[ACCIONES REQUERIDAS]
1) Reproduce el texto sobre el caso de David Reimer desde "Reimer nació, junto" hasta "en ambos hermanos.", incluido este último.
2) Indica si cada afirmación coincide con el texto sobre el caso de David Reimer y responde sí o no. Justifica cada respuesta citando literalmente las palabras decisivas del texto.
(a) David Reimer se suicidó a los 38 años.
(b) John Money recomendó a los padres educar al bebé como varón.
(c) Reimer nació sin hermanos.

[PASAJE DEL TEXTO]
━━━━━━━━━━━━━━━━
Como siempre, ninguna posición radical puede dar una respuesta completa o satisfactoria; se necesitará una mezcla de factores biológicos y culturales, en proporciones que todavía no conocemos, para entender la conducta humana. Sin embargo, algunos casos aparecidos recientemente en las noticias ponen de relieve, nuevamente, la importancia de los factores biológicos.
El más notorio fue el de David Reimer (Milenio Diario, 18 de mayo), un estadounidense de 38 años que se suicidó el pasado 11 de mayo. Durante toda su infancia, David vivió creyendo que era Brenda, una mujer; su caso sirvió como un polémico experimento para estudiar la influencia de la cultura y de los genes en la identidad sexual de un individuo.
Reimer nació, junto con su hermano gemelo Brian, siendo varón, pero una circuncisión convertida en desastre lo dejó sin pene. Los padres decidieron llevarlo a tratamiento con un experto famoso en ese entonces, el doctor John Money, quien les aseguró que la mejor opción era convertir al bebé en hembra. Para ello se le realizaron operaciones para construirle genitales femeninos, y se le educó como una niña. Money aseguraba que la identidad sexual dependía exclusivamente de la educación, y aprovechó el infortunado accidente para probar sus teorías en condiciones ideales: dos sujetos, uno experimental y otro de control, genéticamente idénticos. Sometió a los gemelos a sesiones de “terapia” que hoy serían consideradas éticamente inadmisibles y que dejaron huellas traumáticas en ambos hermanos.
━━━━━━━━━━━━━━━━
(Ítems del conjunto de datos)
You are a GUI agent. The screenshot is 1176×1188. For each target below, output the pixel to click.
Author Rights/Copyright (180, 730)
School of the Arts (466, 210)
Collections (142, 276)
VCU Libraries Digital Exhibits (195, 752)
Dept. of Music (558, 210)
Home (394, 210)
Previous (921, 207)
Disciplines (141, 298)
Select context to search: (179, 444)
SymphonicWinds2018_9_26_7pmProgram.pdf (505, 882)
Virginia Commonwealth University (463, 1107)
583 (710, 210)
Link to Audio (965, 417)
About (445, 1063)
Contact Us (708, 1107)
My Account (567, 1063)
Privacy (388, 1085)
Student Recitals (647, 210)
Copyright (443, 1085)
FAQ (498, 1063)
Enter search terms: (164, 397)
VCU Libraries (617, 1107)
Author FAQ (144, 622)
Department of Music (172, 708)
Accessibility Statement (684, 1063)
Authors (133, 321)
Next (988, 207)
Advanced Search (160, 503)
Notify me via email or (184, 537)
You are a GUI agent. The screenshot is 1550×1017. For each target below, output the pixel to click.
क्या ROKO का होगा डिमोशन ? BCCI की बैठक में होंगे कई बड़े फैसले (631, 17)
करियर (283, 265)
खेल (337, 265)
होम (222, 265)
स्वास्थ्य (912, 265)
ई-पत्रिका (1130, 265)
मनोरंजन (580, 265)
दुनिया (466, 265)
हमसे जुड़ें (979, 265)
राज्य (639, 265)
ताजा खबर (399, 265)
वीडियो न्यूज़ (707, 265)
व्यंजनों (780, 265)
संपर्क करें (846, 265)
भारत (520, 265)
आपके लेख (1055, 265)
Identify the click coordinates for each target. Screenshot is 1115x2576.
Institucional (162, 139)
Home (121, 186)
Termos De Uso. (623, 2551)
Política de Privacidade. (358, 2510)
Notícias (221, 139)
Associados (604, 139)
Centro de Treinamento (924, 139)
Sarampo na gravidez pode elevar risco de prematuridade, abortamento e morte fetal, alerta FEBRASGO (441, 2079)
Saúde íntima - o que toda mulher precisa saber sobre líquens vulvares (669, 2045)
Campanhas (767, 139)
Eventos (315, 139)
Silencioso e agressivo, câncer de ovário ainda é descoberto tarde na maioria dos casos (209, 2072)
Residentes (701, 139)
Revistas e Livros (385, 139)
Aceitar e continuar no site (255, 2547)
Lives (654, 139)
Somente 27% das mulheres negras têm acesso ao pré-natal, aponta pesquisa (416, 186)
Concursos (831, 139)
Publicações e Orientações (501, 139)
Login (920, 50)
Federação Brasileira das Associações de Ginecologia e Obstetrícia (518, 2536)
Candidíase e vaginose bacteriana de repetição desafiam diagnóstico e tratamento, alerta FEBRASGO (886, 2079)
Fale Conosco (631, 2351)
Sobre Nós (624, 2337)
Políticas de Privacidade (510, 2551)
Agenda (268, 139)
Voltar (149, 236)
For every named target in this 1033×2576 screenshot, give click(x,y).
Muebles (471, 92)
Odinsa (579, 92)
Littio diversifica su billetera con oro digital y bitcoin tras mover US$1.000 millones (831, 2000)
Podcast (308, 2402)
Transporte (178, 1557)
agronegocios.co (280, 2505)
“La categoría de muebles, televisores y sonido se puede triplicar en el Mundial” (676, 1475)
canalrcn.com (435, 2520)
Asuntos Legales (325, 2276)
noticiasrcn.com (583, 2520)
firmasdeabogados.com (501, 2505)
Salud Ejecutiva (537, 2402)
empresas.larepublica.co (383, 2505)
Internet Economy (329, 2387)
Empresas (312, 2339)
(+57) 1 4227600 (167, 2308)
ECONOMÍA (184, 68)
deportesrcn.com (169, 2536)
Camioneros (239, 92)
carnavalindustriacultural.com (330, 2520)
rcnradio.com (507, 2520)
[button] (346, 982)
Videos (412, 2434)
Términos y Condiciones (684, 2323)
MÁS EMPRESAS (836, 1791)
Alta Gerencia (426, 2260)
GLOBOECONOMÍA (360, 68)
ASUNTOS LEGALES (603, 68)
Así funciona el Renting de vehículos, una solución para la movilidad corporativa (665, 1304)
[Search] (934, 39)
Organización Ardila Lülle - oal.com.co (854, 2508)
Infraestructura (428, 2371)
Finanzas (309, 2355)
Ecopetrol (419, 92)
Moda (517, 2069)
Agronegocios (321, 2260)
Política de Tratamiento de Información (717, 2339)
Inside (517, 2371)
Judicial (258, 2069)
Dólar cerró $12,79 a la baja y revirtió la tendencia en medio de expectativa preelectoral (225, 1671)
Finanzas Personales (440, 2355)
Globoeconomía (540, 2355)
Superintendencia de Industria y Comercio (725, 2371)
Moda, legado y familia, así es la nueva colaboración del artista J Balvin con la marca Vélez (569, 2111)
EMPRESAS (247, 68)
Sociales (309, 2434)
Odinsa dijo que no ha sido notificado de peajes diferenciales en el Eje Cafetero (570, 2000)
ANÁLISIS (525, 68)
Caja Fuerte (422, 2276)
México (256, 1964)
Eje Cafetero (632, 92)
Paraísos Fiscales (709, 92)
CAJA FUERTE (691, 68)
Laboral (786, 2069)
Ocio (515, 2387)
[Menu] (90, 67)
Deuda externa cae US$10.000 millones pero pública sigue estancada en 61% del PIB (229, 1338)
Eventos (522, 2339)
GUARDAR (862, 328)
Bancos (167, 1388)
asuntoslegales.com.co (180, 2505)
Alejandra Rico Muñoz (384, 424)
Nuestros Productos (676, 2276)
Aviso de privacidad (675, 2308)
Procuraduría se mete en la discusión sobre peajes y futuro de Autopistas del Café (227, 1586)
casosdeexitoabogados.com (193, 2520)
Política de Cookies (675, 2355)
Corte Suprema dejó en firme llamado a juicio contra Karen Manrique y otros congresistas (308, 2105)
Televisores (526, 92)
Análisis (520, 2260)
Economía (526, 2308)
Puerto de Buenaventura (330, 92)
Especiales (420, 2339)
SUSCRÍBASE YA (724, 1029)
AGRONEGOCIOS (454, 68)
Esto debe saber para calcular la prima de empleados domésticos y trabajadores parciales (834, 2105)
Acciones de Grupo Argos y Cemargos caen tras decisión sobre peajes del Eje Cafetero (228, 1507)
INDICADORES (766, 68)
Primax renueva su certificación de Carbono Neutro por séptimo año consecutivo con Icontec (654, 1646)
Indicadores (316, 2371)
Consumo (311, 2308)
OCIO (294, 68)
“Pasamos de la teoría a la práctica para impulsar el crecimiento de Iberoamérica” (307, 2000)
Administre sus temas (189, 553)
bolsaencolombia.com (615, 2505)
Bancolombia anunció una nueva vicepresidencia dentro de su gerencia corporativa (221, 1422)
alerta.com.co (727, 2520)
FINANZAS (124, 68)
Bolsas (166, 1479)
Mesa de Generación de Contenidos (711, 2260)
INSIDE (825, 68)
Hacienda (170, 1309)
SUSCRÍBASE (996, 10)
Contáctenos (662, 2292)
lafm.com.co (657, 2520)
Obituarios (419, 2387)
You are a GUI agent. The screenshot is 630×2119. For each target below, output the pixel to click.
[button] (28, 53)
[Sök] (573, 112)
━━━━━━━━━━━━━━━━
[LISTA DE SOLUCIONES]
1)
Reimer nació, junto con su hermano gemelo Brian, siendo varón, pero una circuncisión convertida en desastre lo dejó sin pene. Los padres decidieron llevarlo a tratamiento con un experto famoso en ese entonces, el doctor John Money, quien les aseguró que la mejor opción era convertir al bebé en hembra. Para ello se le realizaron operaciones para construirle genitales femeninos, y se le educó como una niña. Money aseguraba que la identidad sexual dependía exclusivamente de la educación, y aprovechó el infortunado accidente para probar sus teorías en condiciones ideales: dos sujetos, uno experimental y otro de control, genéticamente idénticos. Sometió a los gemelos a sesiones de “terapia” que hoy serían consideradas éticamente inadmisibles y que dejaron huellas traumáticas en ambos hermanos.

2)
(a) Sí: «un estadounidense de 38 años que se suicidó el pasado 11 de mayo».
(b) No: «les aseguró que la mejor opción era convertir al bebé en hembra».
(c) No: «Reimer nació, junto con su hermano gemelo Brian, siendo varón».